Jun 18, 2020
Lady Sportsball Runners Hold Hands To Protest Nike, Evil
Normally, red-blooded American sportsball fans pay attention to track and field every four years for the Olympics, and even then, we just stick to the 100M dash, long-jump, and maybe the decathlon. You know, events Americans might win. There is almost never any reason to pay attention to something like the woman’s 1500M and 3000M races at (what was it called?) U.S. indoor national championships, which took place last month in Albuquerque.
But apparently something kind of awesome happened two weeks ago at this event that no one except hardcore track fans notice until Deadspin wrote about it today: Athletes in the 1500M race staged a protest against Nike monkeying around with the results of the previous day’s 3000M results.

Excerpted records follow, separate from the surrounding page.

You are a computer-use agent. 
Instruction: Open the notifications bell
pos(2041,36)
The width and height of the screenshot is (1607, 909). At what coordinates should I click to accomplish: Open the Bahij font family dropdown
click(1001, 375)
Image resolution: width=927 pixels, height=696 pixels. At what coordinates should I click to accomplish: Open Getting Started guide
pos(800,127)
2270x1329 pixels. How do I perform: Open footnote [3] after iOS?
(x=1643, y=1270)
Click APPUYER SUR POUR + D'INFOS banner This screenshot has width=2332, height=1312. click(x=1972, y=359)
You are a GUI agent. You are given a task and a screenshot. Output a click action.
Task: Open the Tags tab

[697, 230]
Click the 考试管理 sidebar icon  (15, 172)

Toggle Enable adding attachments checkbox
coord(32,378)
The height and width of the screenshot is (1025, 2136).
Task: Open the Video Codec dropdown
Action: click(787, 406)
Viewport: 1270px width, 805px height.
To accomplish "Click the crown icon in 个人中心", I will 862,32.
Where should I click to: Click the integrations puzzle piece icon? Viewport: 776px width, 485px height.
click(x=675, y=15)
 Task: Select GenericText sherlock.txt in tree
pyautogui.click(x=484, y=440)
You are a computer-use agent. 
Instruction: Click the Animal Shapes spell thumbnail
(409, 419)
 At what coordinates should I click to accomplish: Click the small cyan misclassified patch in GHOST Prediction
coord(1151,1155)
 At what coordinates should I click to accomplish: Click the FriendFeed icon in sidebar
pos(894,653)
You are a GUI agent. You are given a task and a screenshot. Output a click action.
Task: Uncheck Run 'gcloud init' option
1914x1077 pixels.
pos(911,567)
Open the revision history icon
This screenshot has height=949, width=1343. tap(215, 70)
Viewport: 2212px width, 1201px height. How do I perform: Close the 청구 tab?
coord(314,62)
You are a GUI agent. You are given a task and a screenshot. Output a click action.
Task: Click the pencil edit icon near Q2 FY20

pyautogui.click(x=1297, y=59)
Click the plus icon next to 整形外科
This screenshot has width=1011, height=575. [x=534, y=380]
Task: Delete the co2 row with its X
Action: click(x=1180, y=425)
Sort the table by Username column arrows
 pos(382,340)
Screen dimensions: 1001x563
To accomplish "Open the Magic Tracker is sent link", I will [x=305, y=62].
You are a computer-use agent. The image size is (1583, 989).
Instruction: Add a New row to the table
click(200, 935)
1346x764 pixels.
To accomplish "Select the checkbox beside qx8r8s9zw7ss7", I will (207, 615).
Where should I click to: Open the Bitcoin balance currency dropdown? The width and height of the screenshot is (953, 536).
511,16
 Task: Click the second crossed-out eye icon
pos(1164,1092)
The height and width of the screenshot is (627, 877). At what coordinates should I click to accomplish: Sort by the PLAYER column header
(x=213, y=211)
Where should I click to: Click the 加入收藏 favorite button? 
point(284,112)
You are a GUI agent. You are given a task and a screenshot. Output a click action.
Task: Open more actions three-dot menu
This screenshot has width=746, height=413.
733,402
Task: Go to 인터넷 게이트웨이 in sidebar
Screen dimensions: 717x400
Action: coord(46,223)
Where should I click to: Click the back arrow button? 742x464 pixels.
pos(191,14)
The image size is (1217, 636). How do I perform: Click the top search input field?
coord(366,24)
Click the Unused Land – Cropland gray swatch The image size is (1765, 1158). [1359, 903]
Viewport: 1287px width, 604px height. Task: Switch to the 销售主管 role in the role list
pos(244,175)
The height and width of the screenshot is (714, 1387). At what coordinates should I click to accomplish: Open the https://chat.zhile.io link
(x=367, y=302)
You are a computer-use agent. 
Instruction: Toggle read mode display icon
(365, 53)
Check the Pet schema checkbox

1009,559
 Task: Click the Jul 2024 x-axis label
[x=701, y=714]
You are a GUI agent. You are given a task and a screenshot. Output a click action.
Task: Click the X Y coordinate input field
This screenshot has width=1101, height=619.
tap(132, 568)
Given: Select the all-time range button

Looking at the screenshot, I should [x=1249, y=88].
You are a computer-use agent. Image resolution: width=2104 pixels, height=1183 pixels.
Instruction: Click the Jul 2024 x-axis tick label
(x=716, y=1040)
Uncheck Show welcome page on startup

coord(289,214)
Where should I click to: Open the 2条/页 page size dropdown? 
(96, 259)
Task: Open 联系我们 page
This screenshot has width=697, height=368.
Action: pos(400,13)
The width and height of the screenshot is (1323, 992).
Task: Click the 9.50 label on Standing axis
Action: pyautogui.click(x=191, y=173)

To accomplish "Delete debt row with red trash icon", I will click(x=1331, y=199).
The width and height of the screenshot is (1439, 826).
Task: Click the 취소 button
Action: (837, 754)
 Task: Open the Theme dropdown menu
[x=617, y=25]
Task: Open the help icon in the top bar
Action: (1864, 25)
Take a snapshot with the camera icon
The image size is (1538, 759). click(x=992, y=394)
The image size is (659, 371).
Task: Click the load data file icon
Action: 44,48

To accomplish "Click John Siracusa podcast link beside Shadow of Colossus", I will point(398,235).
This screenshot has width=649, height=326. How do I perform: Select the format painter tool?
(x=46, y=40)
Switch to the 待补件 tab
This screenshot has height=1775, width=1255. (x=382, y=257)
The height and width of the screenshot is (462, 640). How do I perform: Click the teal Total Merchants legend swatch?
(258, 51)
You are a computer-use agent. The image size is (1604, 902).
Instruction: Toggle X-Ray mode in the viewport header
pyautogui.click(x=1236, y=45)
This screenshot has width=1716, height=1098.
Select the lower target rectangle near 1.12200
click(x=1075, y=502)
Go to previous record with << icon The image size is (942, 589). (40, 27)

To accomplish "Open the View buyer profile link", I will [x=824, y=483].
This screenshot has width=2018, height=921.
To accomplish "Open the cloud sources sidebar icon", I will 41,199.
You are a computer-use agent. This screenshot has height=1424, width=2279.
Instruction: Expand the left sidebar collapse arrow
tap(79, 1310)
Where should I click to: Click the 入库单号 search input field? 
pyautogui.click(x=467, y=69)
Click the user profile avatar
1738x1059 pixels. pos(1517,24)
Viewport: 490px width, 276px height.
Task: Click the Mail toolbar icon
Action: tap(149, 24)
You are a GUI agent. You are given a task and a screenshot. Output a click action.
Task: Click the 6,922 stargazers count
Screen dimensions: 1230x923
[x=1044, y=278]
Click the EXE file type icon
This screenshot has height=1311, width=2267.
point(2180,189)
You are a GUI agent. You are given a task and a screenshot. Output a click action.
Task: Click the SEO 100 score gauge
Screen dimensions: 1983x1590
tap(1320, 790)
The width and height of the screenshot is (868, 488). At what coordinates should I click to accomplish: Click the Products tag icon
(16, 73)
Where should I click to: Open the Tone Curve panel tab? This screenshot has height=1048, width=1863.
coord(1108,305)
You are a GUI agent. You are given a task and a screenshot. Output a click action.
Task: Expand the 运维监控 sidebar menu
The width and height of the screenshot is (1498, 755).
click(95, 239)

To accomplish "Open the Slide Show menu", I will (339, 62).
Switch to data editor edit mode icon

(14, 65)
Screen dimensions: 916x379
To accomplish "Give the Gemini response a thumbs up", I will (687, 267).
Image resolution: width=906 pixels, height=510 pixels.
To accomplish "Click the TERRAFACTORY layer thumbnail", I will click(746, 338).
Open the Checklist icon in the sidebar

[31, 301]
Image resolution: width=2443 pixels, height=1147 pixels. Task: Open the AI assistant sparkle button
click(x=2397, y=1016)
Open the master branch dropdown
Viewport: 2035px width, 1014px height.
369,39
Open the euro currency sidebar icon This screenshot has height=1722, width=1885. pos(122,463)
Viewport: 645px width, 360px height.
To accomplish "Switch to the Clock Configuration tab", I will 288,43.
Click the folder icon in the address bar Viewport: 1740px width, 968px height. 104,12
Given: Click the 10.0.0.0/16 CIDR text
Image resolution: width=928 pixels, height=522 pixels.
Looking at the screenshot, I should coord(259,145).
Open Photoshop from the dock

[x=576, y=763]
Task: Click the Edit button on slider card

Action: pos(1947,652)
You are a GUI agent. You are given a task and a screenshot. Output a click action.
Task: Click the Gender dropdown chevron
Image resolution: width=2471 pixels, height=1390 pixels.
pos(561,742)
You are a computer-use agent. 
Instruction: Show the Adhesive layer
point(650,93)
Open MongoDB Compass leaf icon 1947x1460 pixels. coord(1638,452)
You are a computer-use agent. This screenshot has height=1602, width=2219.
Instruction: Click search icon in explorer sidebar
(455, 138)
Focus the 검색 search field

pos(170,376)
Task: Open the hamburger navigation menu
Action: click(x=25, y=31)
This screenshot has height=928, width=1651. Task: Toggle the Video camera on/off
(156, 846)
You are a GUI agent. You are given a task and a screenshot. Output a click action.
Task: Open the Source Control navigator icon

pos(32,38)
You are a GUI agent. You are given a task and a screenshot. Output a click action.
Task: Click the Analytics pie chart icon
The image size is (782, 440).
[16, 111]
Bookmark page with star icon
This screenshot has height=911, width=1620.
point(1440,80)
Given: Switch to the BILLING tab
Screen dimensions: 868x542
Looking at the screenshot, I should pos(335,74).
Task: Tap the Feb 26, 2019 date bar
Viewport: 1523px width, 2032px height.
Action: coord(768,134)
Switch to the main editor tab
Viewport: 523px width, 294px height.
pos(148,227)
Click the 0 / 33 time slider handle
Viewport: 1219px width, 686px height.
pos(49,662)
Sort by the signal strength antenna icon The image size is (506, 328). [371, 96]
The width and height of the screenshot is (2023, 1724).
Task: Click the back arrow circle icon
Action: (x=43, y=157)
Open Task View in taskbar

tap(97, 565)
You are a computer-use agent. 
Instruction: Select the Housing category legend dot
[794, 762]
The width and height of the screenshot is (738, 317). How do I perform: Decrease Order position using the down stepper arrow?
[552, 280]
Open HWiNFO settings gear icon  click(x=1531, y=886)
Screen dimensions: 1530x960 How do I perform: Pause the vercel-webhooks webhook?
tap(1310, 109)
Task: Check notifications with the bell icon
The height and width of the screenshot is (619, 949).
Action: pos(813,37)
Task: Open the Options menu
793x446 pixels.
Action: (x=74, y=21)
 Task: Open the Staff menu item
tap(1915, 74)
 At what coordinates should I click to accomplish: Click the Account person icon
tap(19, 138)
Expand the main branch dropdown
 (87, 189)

The scene was unprecedented: seven runners walking off the track hand in hand, in quiet protest against their own governing body. The women had just run the 1,500-meter race at the U.S. indoor national championships on Feb. 23 in Albuquerque. The day before, the winner of the 3,000-meter race, Gabe Grunewald, had been disqualified by one of the most powerful men in track, Nike Oregon Project coach Alberto Salazar, for supposedly interfering with one of his athletes. How Salazar managed the feat is still unclear, but to fans and to other runners it was obvious what had happened: The people who really run the sport had prevailed upon the people who nominally do to change a result in their favor.
The ghost of famous American Nazi/sportsman Avery Brundage and the walking corpse that is Brent Musberger must be outraged. Sport is sacred and should never be politicized with protests. Especially when the protest might affect USA Track & Field’s bottom line. Nike funds like 45% of USA Track & Field’s budget so, you know, they get to bend the rules however they want whenever they want because sportsball meritocracy!
Seriously though, kudos to the women of the 1500M U.S. indoor championships for demanding that the integrity of their sport be placed ahead of the politics of its governing body.